CSA Research

19Sep

Intelligent Content Goes Global

Intelligent or smart content has been a dream since the late 1990s. The concept refers to text, data, and audio-visual materials that contains machine-interpretable information describing its structure, giving some guidance as to its meaning, and defining its relationship to other content. Various technologies have tried to deliver on the promise of content that machines can act upon. Today some approaches are beginning to bear fruit, but significant hurdles remain in the base technologies and their usage beyond English. CSA Research’s recently released reports “Four Futures for Global Intelligent Content” and “Four Trends in Intelligent Content for LSPs” explore the potential – and challenges – in this area.

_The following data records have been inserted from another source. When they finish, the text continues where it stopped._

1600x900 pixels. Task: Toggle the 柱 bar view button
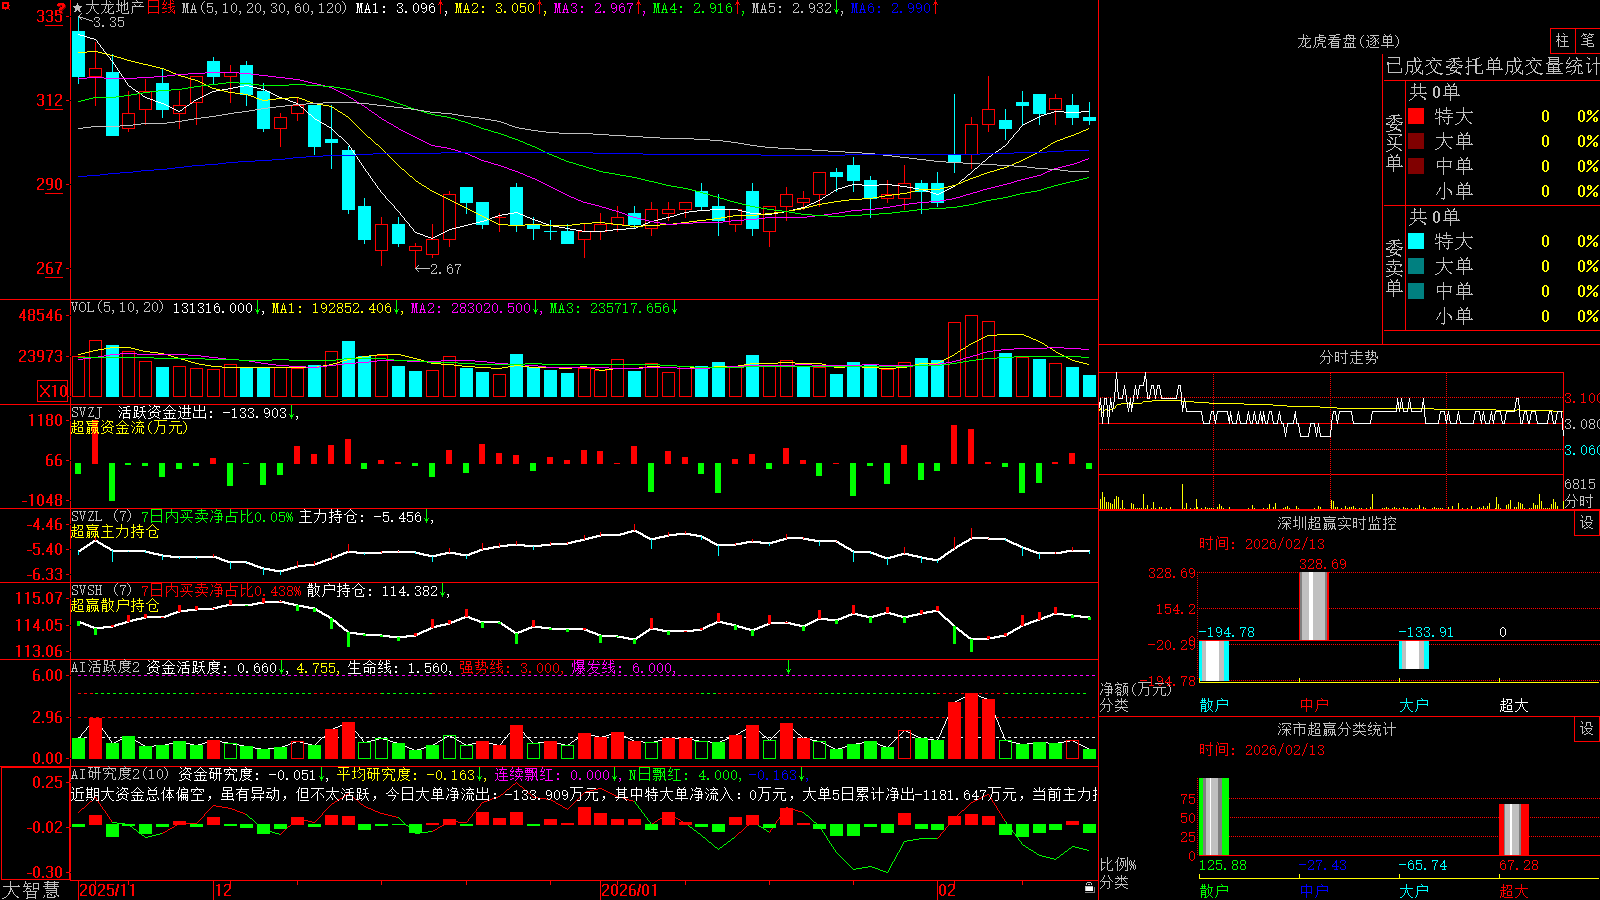click(1562, 41)
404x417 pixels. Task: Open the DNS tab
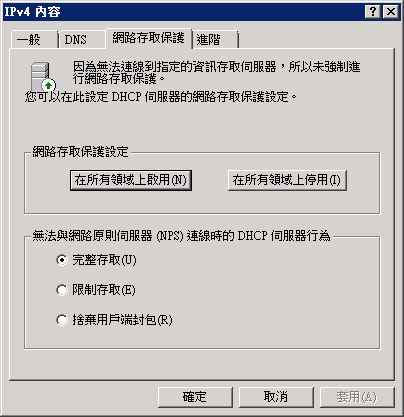(x=75, y=40)
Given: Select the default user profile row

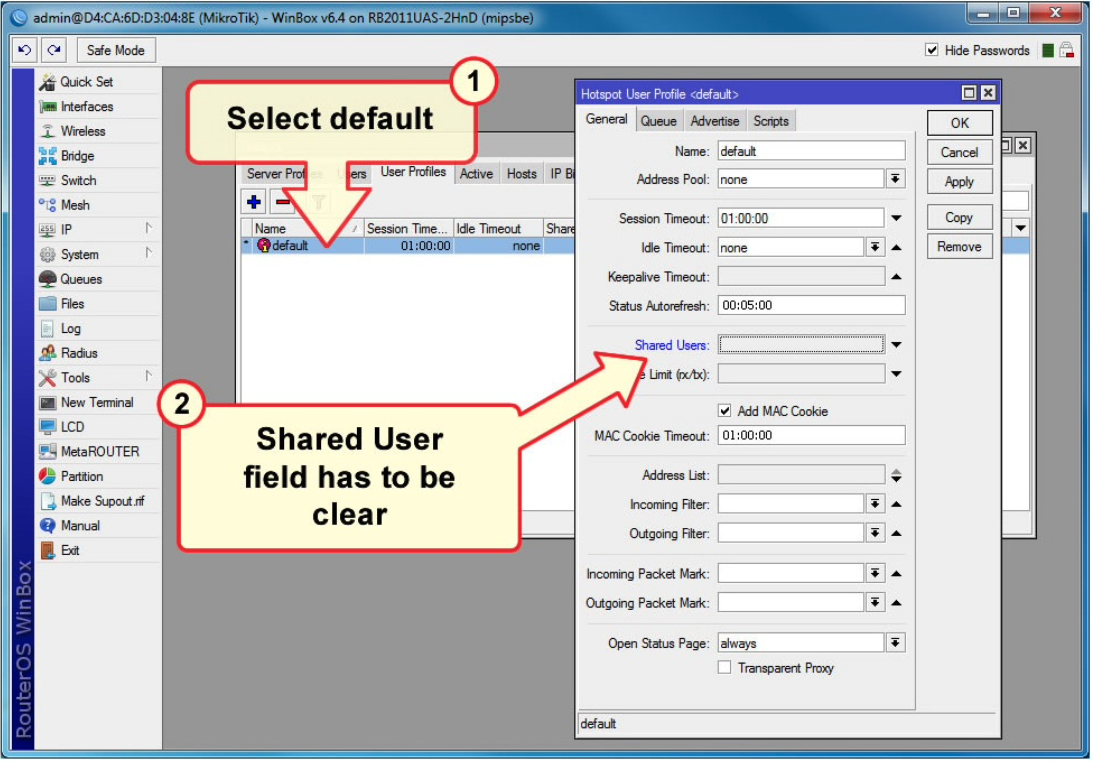Looking at the screenshot, I should click(x=300, y=246).
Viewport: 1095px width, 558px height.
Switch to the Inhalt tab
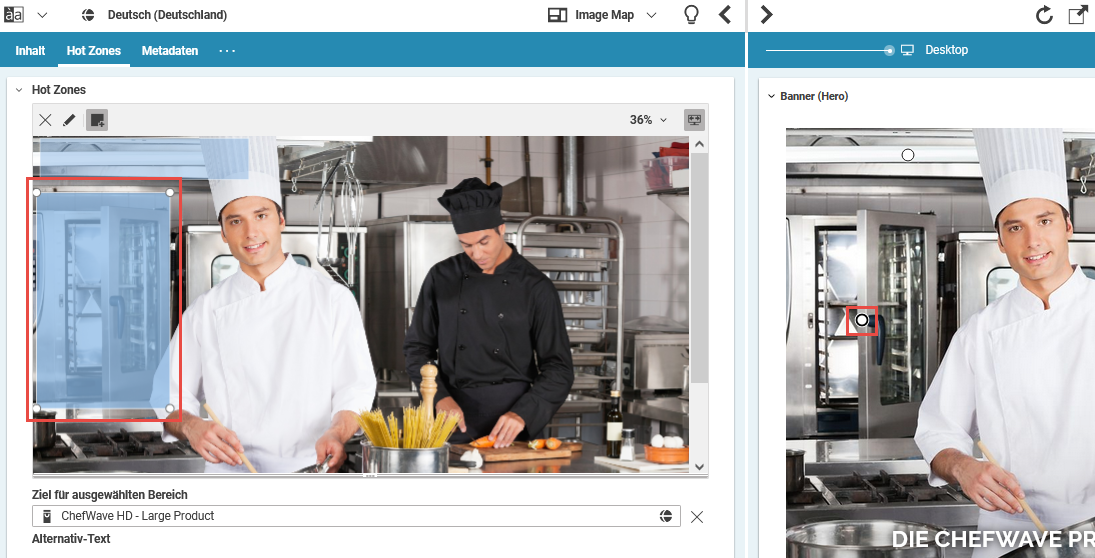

One of the most serious deficiencies today is in international support in the formats needed for intelligent content. In our reports, we analyzed Schema.org, a widely implemented specification for describing web-based content in terms of known schemas (that is, descriptions of how items fit together within a given field). This initiative has tremendous backing from major IT companies and web developers, and yet does not provide mechanisms for handling information across languages. For example, its coverage of the medical field allows content authors to link a medicine to the conditions it treats, but the results, shown below, assume a common language (English in this case). In this scenario, a search could find all pages that list toothache as an “indication” but would not find pages that list Zahnschmerzen (German), fogfájás (Hungarian), or 歯痛 (Japanese) in the same fashion.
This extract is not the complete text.